Gastrointestinal dysbiosis, characterized as a pathological imbalance in gut microbial composition and function, has been increasingly implicated in the aetiology of various systemic diseases, including neurological malignancies. This review illustrates the mechanistic link between dysbiosis and aberrant tryptophan metabolism, highlighting their convergence in the pathogenesis of neuro-oncological disorders. Tryptophan, a critical precursor for bioactive metabolites such as serotonin and kynurenine, undergoes extensive microbial and host-mediated catabolism. Dysbiosis disrupts these metabolic pathways, leading to altered neurotransmitter biosynthesis, heightened oxidative stress, dysregulated neuroinflammation, and perturbations in immune surveillance-all of which contribute to tumour initiation and progression within the central nervous system (CNS). Furthermore, dysregulated kynurenine pathway activation fosters an immunosuppressive tumour microenvironment (TME) through aryl hydrocarbon receptor (AhR) signalling, facilitating immune evasion and malignancy. The review systematically explores the molecular and cellular mechanisms by which gut microbial imbalances modulate tryptophan catabolism and its downstream effects on neuroimmune dynamics, oncogenic signalling cascades, and blood-brain barrier integrity.

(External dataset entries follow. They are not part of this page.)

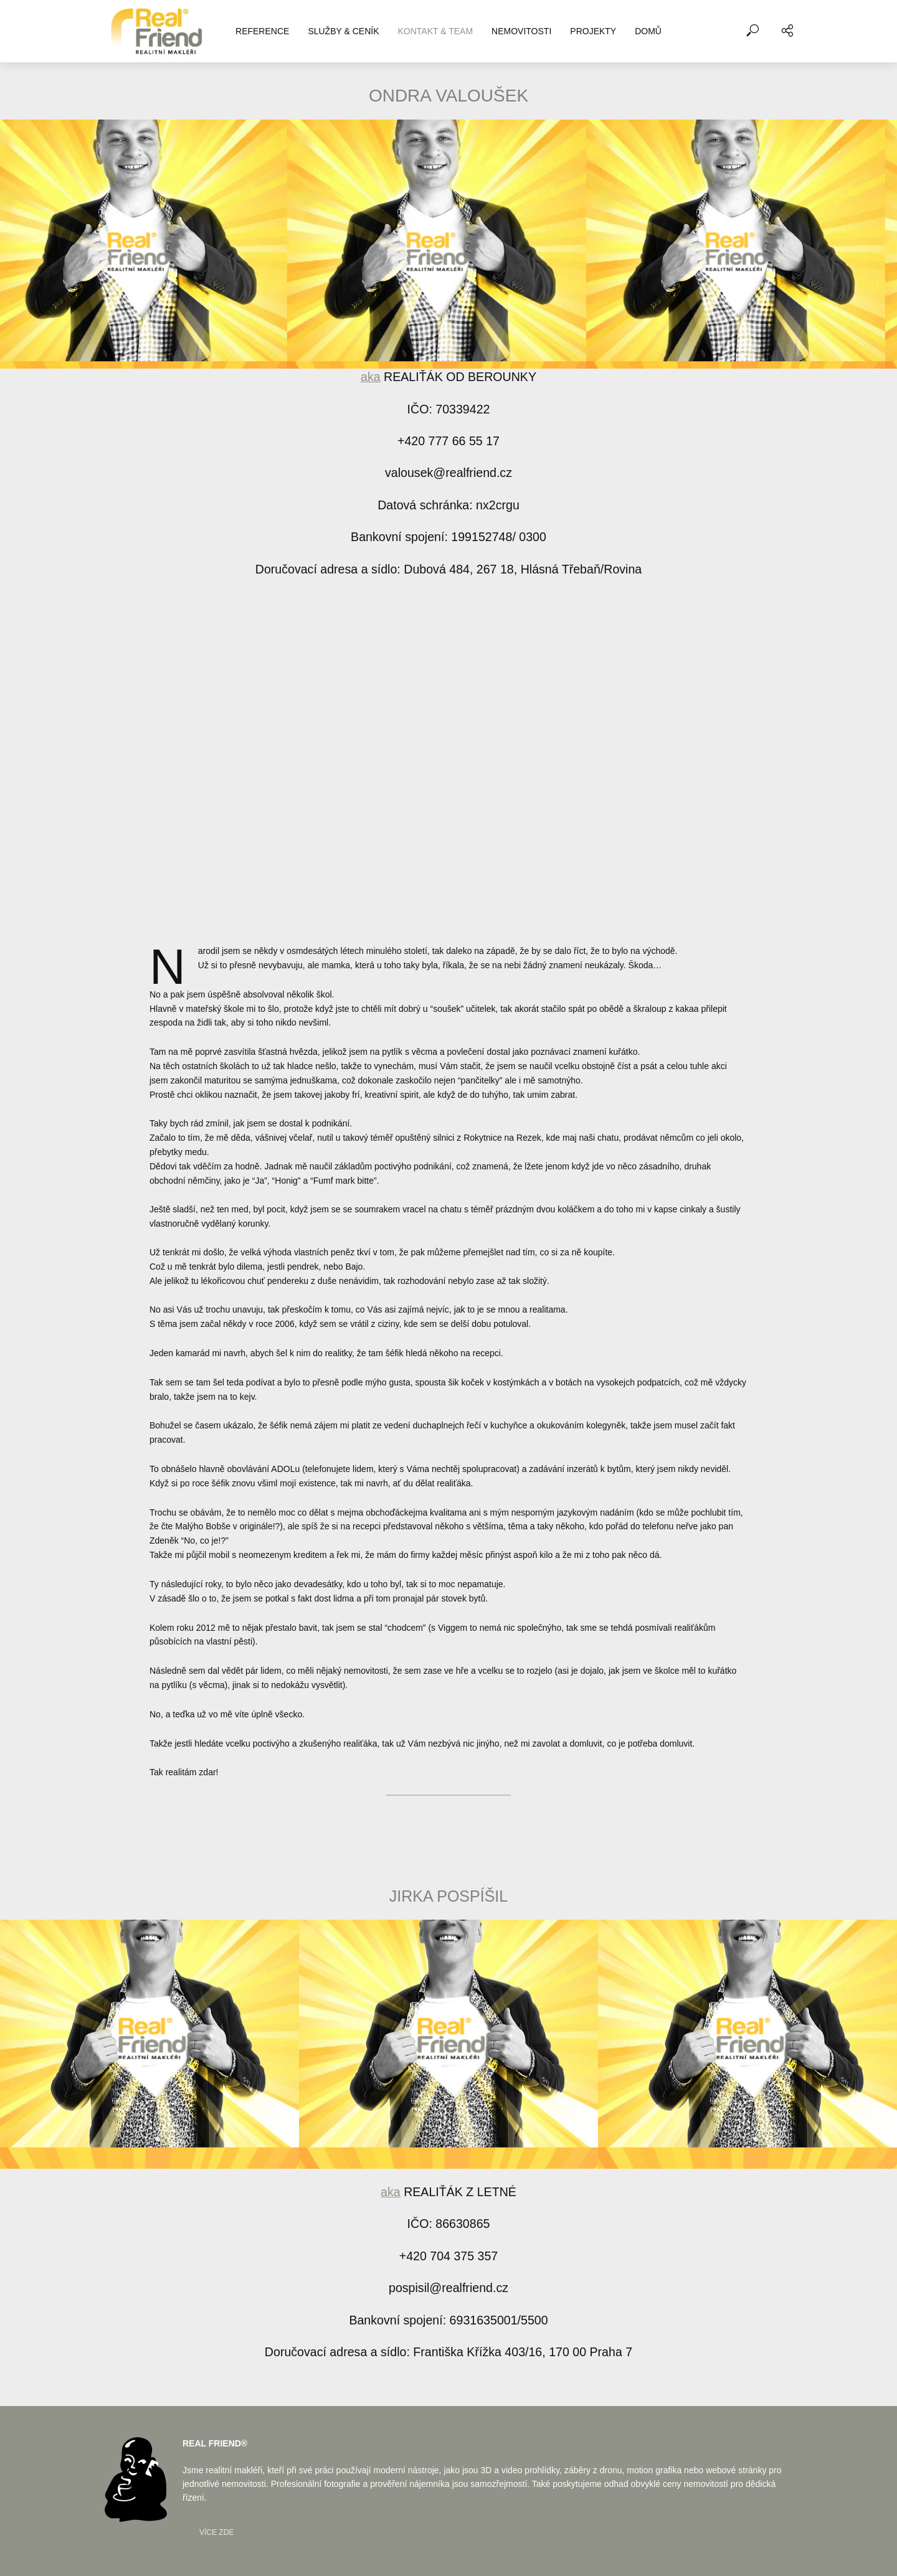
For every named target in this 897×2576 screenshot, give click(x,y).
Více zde (216, 2532)
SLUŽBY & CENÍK (343, 31)
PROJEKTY (593, 31)
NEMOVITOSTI (521, 31)
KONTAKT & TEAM (435, 31)
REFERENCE (262, 31)
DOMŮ (648, 31)
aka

Emphasis is placed on emerging therapeutic strategies targeting the microbiota-tryptophan axis, including microbiome modulation, enzymatic inhibitors, and metabolic reprogramming approaches. By elucidating the crosstalk between gastrointestinal dysbiosis and tryptophan metabolism, we identify molecular entry points for intervention in neuro-oncology. Progress will require coordinated work across microbiology, immunology, oncology, and neurobiology to develop microbiome-targeted strategies for neurological malignancies.